SOURCE DATA:
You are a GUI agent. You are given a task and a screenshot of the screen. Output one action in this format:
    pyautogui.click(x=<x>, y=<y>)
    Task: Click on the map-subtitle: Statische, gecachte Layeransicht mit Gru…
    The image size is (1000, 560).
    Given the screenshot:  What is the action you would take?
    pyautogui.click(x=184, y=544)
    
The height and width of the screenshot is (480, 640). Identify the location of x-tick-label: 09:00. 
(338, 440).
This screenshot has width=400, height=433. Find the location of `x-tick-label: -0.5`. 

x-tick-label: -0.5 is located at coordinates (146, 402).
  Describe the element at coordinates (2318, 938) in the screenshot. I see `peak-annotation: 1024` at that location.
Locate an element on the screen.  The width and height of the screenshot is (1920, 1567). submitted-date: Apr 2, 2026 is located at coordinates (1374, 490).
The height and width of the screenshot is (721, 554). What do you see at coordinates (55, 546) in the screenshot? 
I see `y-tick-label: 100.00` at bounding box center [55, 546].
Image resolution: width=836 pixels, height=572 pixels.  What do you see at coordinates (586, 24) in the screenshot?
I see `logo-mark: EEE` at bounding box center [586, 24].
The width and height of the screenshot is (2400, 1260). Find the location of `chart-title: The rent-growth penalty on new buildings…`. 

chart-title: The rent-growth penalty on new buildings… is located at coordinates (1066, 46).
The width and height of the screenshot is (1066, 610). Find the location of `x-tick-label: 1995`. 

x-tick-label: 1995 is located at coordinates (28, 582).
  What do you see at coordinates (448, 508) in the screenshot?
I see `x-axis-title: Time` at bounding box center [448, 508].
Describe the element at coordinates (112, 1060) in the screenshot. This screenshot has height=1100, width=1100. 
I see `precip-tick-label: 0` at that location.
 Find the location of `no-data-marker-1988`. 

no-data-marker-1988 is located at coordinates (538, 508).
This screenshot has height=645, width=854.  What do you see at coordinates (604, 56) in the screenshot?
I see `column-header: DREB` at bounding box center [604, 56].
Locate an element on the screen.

WHAT YOU SHOULD DO: Rewrite all of the data above, switching every "Find the location of" to "Locate" and keeping everything else the same.

ANSWER FOR THIS EXERCISE:
You are a GUI agent. You are given a task and a screenshot of the screen. Output one action in this format:
    pyautogui.click(x=<x>, y=<y>)
    Task: Click on the map-subtitle: Statische, gecachte Layeransicht mit Gru…
    The image size is (1000, 560).
    Given the screenshot:  What is the action you would take?
    pyautogui.click(x=184, y=544)
    
The height and width of the screenshot is (480, 640). Identify the location of x-tick-label: 09:00. 
(338, 440).
This screenshot has width=400, height=433. Locate `x-tick-label: -0.5`. 

x-tick-label: -0.5 is located at coordinates (146, 402).
  Describe the element at coordinates (2318, 938) in the screenshot. I see `peak-annotation: 1024` at that location.
Locate an element on the screen.  The width and height of the screenshot is (1920, 1567). submitted-date: Apr 2, 2026 is located at coordinates (1374, 490).
The height and width of the screenshot is (721, 554). What do you see at coordinates (55, 546) in the screenshot? 
I see `y-tick-label: 100.00` at bounding box center [55, 546].
Image resolution: width=836 pixels, height=572 pixels.  What do you see at coordinates (586, 24) in the screenshot?
I see `logo-mark: EEE` at bounding box center [586, 24].
The width and height of the screenshot is (2400, 1260). Locate `chart-title: The rent-growth penalty on new buildings…`. 

chart-title: The rent-growth penalty on new buildings… is located at coordinates (1066, 46).
The width and height of the screenshot is (1066, 610). Locate `x-tick-label: 1995`. 

x-tick-label: 1995 is located at coordinates (28, 582).
  What do you see at coordinates (448, 508) in the screenshot?
I see `x-axis-title: Time` at bounding box center [448, 508].
Describe the element at coordinates (112, 1060) in the screenshot. This screenshot has height=1100, width=1100. 
I see `precip-tick-label: 0` at that location.
 Locate `no-data-marker-1988`. 

no-data-marker-1988 is located at coordinates (538, 508).
This screenshot has height=645, width=854.  What do you see at coordinates (604, 56) in the screenshot?
I see `column-header: DREB` at bounding box center [604, 56].
Locate an element on the screen.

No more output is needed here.